The “identity that lived in this body all those years ago” isn’t a turn of phrase.

Give up one’s identity; self-immolate.

Hehe yes all literal descriptions

This is the key realisation for me.

I keep swinging between two worlds, one the egoic neurotic fixing even suffering seeking world and the pristine, pure world of enjoying and appreciating this present moment of being alive and being happy and harmless.

I’m about done with the first draft of a book, it was initially called The Way of the Open Hand, Effortless Joy beyond the Self that seeks suffering and now thinking of renaming it The End of Seeking - effortless joy beyond…

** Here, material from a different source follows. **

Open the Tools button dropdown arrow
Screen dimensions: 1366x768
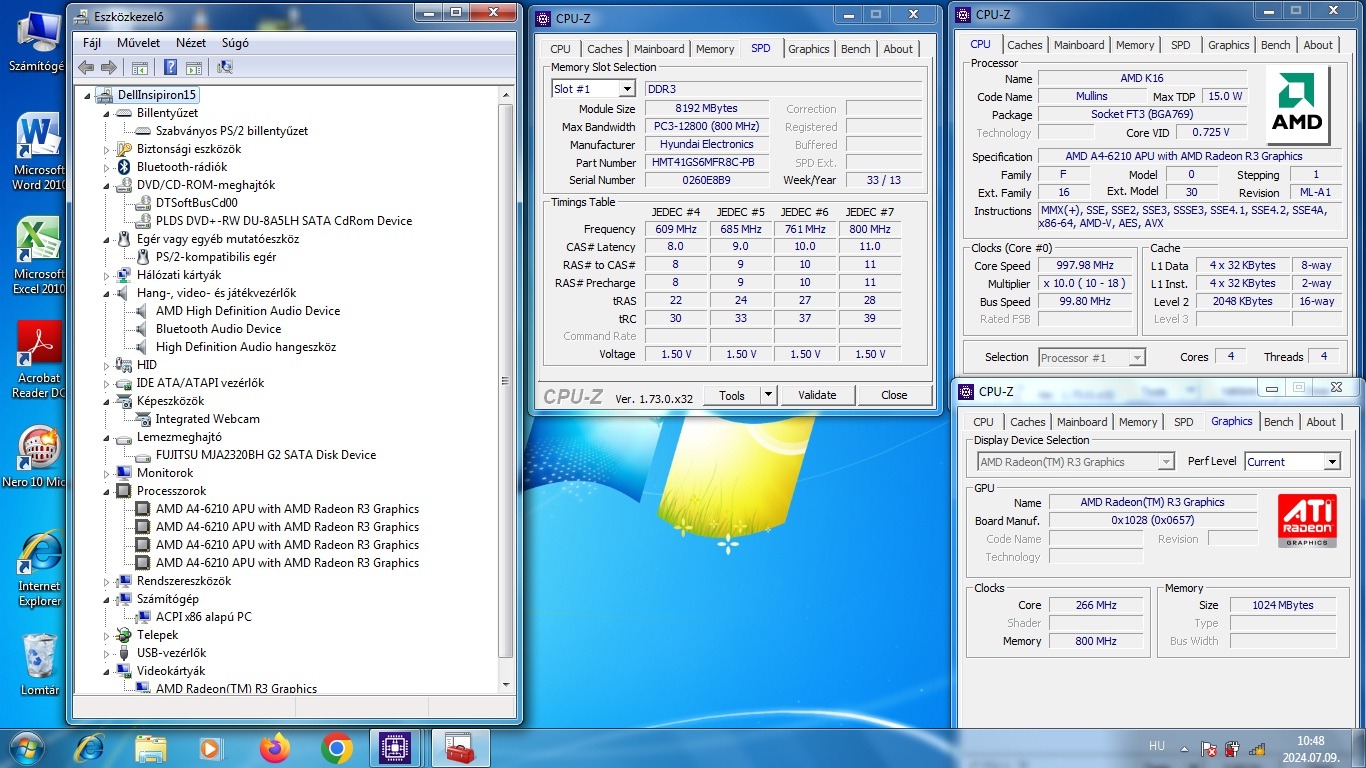tap(768, 395)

The Way of the Open hand referring to the relaxed non resistant people as they are the world as it is mindset versus the self contracted chasing seeking wanting changing resistant mindset.

The ego is primed to seek suffering if we take two definitions of suffering - one being resistance to the present moment, and the second being I dont like how things are, and want to change things.

And almost every thought of mine I realised was one of those two modes.

There are two parts of me I dislike the most, one is the irritable snappy me, the other is the insecure, neurotic me continually replaying scenarios wondering if I had fucked up and how to address the situation so it doesnt occur in future. I would layer neuroticism as a massive part of a larger unattractive lack of masculinity that would drive the self flagellating knife in deeper.

Going on this journey has made me realise that I should accept people as they are, the world as it is.

And stepping out into past or future, replaying them to gain insights (usually self flagellatory or neurotic) is a counterproductive process from the get go.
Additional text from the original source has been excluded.